**What to do:**
Render the stored entries from the first line through the line containing "click(x=686, y=169)", both ends included, as a JSON list of strings with one string per line and blank lines omitted.

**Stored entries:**
Start

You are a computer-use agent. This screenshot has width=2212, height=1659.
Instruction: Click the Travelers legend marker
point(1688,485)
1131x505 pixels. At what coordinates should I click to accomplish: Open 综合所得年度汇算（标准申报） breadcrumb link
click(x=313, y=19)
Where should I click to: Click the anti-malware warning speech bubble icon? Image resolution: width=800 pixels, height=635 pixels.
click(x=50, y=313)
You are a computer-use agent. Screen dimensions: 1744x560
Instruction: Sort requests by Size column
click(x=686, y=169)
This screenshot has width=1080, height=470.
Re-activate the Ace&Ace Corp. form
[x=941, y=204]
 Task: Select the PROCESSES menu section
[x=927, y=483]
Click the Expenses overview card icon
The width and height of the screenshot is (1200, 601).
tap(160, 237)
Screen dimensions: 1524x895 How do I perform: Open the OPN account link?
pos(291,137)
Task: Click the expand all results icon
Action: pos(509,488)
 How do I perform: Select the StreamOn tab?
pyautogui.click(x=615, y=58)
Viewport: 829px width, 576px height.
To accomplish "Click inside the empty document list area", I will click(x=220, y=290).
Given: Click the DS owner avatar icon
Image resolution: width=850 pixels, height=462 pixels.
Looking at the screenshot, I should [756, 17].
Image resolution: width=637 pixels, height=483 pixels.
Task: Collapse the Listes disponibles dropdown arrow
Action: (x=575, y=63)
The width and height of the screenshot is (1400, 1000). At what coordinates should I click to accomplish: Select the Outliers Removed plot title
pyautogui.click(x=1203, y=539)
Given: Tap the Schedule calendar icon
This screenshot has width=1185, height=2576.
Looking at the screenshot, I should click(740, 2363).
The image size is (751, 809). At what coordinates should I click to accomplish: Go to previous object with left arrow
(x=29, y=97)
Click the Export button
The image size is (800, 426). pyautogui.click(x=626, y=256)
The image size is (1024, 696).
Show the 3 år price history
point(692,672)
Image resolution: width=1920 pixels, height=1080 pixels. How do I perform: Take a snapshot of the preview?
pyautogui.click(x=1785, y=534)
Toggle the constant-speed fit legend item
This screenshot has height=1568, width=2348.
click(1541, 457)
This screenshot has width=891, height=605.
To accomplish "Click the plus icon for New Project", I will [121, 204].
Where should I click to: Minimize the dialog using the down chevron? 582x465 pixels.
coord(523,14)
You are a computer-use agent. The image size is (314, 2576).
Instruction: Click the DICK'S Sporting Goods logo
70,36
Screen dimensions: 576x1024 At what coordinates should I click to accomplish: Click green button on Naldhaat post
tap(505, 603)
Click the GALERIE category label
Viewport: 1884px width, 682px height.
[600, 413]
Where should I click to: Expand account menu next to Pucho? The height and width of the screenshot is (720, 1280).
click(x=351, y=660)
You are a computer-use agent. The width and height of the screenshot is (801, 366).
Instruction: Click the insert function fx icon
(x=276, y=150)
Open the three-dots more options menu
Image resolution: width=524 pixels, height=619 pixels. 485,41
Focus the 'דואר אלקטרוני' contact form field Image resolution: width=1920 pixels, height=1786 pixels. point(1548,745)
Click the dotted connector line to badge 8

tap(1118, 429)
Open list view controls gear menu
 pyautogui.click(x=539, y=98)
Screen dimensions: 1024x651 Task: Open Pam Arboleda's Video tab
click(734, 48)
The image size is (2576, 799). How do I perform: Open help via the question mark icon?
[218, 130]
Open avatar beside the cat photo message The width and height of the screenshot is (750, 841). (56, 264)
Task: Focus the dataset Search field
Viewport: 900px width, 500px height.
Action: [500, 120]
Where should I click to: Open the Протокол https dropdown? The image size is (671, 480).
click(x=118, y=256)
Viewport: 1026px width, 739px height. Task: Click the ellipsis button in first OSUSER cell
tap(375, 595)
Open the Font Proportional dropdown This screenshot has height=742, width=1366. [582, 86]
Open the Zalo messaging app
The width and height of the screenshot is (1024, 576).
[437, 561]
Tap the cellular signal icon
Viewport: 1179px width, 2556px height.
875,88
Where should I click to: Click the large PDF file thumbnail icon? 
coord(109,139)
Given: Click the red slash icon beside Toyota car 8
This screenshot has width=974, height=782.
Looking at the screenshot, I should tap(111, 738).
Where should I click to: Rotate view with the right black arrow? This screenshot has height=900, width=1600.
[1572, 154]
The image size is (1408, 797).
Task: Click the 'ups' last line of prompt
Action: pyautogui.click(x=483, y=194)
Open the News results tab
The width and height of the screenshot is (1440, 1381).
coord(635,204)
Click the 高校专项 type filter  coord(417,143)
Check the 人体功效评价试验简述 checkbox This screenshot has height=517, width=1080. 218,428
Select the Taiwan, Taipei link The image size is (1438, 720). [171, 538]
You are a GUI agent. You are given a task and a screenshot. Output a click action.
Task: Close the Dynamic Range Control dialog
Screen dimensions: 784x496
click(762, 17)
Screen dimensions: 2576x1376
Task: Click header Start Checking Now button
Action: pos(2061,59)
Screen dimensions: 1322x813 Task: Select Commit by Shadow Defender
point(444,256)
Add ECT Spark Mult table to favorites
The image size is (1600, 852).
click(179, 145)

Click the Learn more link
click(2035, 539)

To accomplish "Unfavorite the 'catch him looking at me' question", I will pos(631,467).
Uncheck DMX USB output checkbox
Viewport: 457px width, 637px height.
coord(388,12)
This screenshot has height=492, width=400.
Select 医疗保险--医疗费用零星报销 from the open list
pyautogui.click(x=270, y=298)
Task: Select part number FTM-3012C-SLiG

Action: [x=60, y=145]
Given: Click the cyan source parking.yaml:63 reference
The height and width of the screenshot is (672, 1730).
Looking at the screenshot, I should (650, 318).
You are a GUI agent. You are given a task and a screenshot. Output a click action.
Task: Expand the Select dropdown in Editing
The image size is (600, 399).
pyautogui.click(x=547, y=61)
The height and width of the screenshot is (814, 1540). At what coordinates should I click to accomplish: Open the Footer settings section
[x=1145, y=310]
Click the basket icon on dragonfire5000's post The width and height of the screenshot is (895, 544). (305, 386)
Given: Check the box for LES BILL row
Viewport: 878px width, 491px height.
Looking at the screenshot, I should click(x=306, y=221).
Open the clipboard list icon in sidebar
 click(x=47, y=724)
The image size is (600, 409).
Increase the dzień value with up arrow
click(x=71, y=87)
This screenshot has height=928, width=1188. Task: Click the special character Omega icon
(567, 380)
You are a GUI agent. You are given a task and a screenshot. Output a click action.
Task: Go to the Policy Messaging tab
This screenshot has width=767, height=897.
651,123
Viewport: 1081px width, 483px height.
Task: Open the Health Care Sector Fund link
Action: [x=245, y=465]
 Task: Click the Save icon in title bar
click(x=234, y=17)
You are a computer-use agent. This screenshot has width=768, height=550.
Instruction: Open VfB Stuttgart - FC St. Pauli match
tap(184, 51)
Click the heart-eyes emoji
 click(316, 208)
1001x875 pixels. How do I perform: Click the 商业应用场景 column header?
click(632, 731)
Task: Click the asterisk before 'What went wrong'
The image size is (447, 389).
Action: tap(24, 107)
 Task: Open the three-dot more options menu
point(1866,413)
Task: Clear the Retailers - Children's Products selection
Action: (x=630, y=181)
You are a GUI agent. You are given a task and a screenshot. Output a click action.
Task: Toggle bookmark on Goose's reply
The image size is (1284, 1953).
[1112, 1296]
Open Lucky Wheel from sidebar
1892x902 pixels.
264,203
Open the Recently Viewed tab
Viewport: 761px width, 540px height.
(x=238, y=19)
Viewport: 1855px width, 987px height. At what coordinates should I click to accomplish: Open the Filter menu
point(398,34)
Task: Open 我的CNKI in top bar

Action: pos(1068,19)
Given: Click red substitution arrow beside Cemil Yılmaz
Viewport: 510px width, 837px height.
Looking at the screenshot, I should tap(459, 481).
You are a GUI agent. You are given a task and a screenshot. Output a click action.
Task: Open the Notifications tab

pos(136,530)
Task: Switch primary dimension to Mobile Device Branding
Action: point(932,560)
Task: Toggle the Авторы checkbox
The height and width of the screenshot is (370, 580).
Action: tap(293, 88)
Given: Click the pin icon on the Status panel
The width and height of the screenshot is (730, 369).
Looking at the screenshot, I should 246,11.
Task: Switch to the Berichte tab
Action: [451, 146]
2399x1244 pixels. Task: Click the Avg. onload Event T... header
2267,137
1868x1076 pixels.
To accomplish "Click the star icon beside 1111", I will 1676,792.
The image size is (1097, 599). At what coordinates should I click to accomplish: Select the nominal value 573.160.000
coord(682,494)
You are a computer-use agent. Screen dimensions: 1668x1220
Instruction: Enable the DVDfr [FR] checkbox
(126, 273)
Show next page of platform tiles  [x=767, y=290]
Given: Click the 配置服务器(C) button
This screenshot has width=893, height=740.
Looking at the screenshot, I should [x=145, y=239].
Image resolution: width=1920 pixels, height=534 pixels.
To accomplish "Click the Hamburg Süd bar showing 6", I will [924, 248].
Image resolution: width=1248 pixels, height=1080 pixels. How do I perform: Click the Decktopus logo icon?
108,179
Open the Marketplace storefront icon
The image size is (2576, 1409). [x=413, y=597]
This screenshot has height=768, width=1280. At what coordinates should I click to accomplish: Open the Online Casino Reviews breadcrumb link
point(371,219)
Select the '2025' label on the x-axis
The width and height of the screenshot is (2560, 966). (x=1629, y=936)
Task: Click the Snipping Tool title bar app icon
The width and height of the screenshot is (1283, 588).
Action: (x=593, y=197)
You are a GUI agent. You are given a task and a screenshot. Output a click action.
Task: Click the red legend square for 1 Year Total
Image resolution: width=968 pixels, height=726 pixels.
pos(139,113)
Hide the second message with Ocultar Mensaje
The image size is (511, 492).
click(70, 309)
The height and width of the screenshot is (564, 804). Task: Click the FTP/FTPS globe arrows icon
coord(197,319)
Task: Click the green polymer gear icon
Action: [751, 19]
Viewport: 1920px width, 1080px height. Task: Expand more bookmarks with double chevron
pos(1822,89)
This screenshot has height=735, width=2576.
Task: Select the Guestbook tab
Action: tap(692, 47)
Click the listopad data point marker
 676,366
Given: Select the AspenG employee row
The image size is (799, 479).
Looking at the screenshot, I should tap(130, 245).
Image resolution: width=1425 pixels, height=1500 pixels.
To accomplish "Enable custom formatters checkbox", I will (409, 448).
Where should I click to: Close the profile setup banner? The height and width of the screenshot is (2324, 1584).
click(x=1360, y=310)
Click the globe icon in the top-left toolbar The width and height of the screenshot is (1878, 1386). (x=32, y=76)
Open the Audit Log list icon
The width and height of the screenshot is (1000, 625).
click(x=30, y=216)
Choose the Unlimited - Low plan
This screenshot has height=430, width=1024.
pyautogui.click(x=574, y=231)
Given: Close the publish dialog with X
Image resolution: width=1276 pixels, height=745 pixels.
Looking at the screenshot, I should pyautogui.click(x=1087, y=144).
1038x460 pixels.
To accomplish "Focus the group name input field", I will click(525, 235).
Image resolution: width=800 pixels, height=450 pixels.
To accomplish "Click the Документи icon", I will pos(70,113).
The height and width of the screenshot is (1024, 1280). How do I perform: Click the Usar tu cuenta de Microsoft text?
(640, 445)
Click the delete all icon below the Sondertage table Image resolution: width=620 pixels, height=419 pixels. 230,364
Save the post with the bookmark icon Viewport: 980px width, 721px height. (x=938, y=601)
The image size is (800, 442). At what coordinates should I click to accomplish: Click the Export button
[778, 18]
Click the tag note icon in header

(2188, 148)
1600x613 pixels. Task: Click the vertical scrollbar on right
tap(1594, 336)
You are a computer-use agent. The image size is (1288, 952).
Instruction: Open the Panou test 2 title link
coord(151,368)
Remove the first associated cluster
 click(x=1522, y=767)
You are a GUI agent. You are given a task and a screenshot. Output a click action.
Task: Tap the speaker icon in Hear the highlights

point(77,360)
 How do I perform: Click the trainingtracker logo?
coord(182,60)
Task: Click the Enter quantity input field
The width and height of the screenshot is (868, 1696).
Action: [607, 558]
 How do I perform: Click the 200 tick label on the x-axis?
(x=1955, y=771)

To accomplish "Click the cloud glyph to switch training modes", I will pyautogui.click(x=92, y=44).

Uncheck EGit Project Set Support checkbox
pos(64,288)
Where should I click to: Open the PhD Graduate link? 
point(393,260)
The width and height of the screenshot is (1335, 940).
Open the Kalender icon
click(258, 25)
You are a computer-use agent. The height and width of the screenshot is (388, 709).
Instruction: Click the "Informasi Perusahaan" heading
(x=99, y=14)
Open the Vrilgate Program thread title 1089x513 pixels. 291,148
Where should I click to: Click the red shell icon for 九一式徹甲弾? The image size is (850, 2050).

End

**Task result:**
[
  "You are a computer-use agent. This screenshot has width=2212, height=1659.",
  "Instruction: Click the Travelers legend marker",
  "point(1688,485)",
  "1131x505 pixels. At what coordinates should I click to accomplish: Open 综合所得年度汇算（标准申报） breadcrumb link",
  "click(x=313, y=19)",
  "Where should I click to: Click the anti-malware warning speech bubble icon? Image resolution: width=800 pixels, height=635 pixels.",
  "click(x=50, y=313)",
  "You are a computer-use agent. Screen dimensions: 1744x560",
  "Instruction: Sort requests by Size column",
  "click(x=686, y=169)"
]